_SET TASK_
Convert the rows below into a Markdown table with two columns, Line and Text: Line holds a running number and Text holds the row itself. Omit blank lines and leave out the pictures.

_LISTING_
++++++++

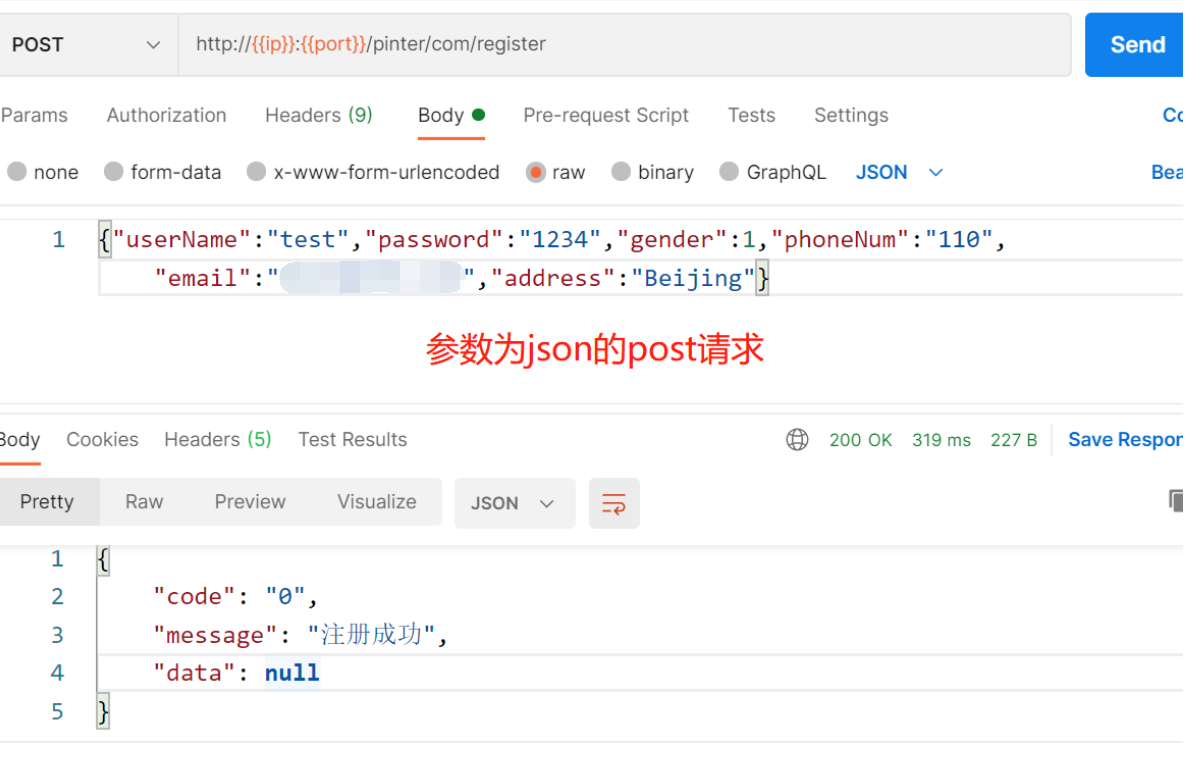Click the Save Response link
Image resolution: width=1202 pixels, height=768 pixels.
1124,440
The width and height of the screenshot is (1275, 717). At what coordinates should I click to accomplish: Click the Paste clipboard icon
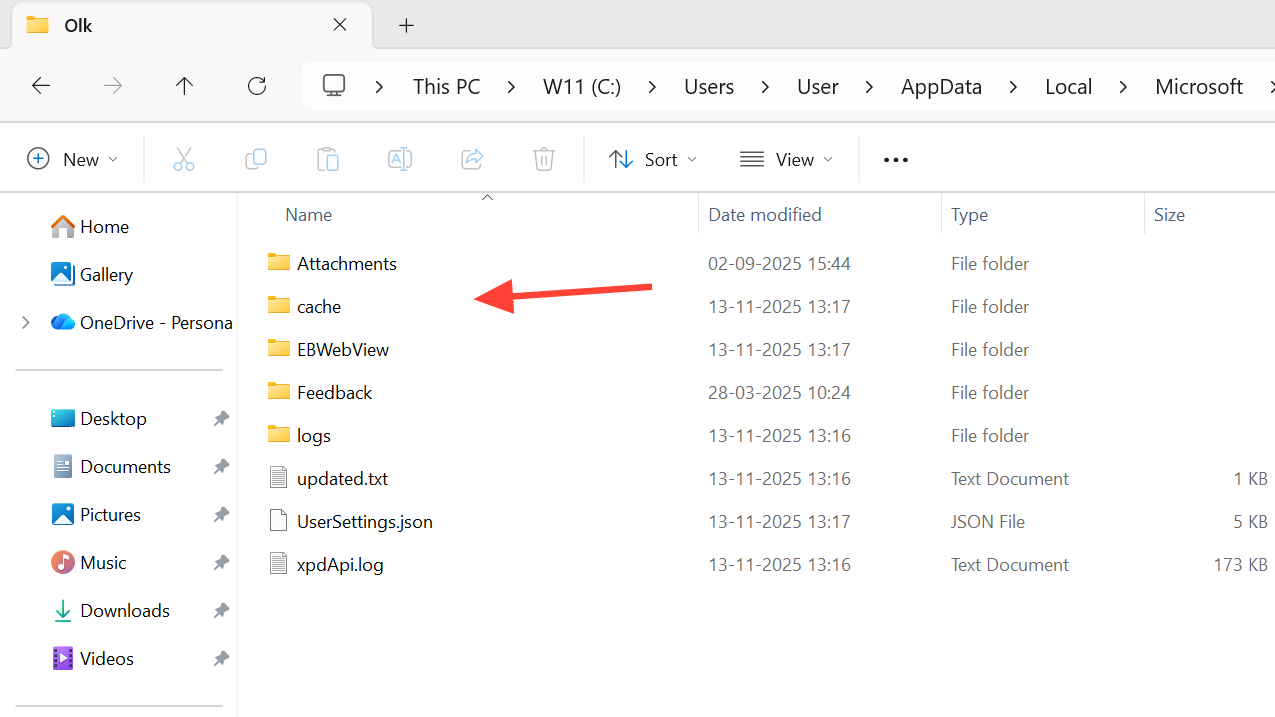[328, 159]
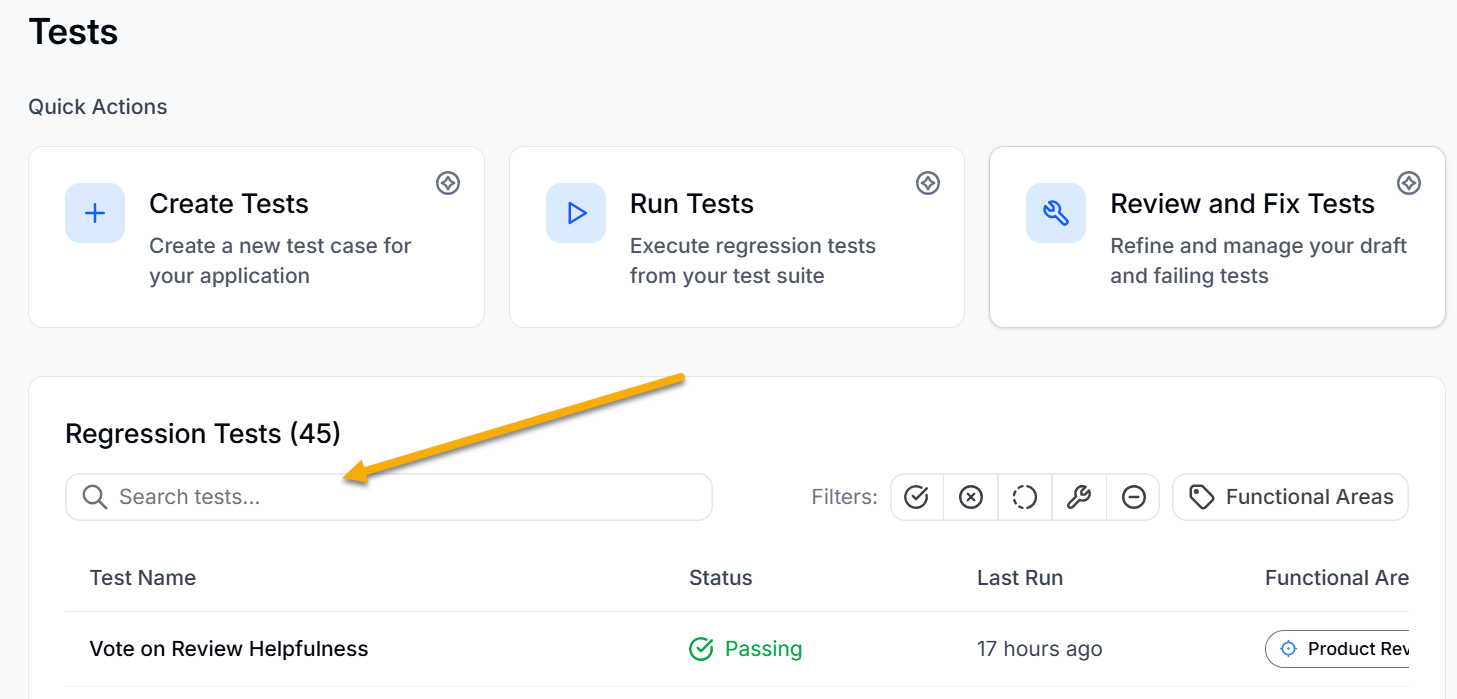This screenshot has width=1457, height=699.
Task: Open the Vote on Review Helpfulness test
Action: pyautogui.click(x=229, y=648)
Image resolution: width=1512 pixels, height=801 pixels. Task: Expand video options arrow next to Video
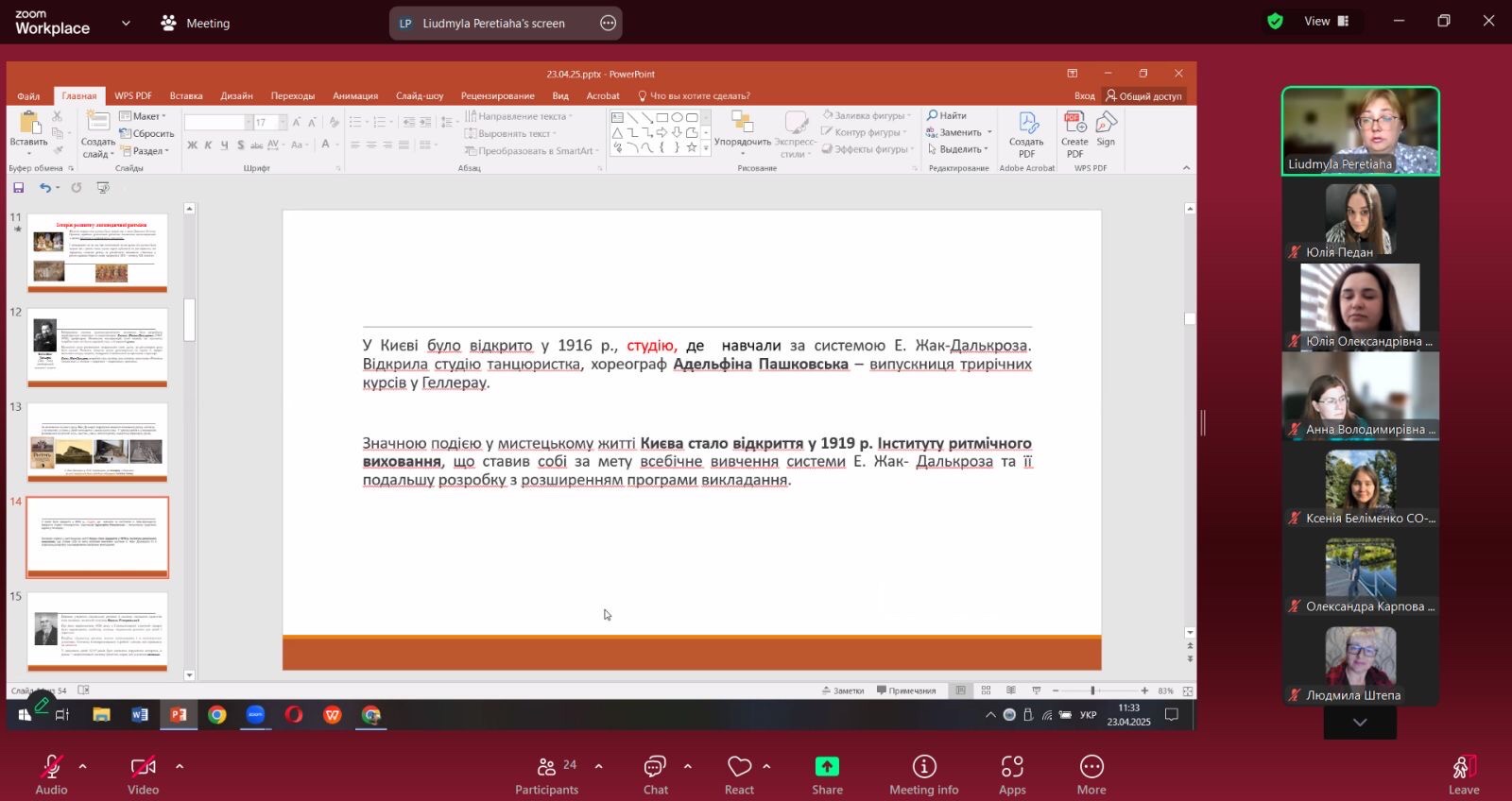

++++++++

_CORRECT OUTPUT_
| Line | Text |
|---|---|
| 1 | Click the Save Response link |
| 2 | Image resolution: width=1202 pixels, height=768 pixels. |
| 3 | 1124,440 |
| 4 | The width and height of the screenshot is (1275, 717). At what coordinates should I click to accomplish: Click the Paste clipboard icon |
| 5 | [328, 159] |
| 6 | This screenshot has width=1457, height=699. |
| 7 | Task: Open the Vote on Review Helpfulness test |
| 8 | Action: pyautogui.click(x=229, y=648) |
| 9 | Image resolution: width=1512 pixels, height=801 pixels. Task: Expand video options arrow next to Video |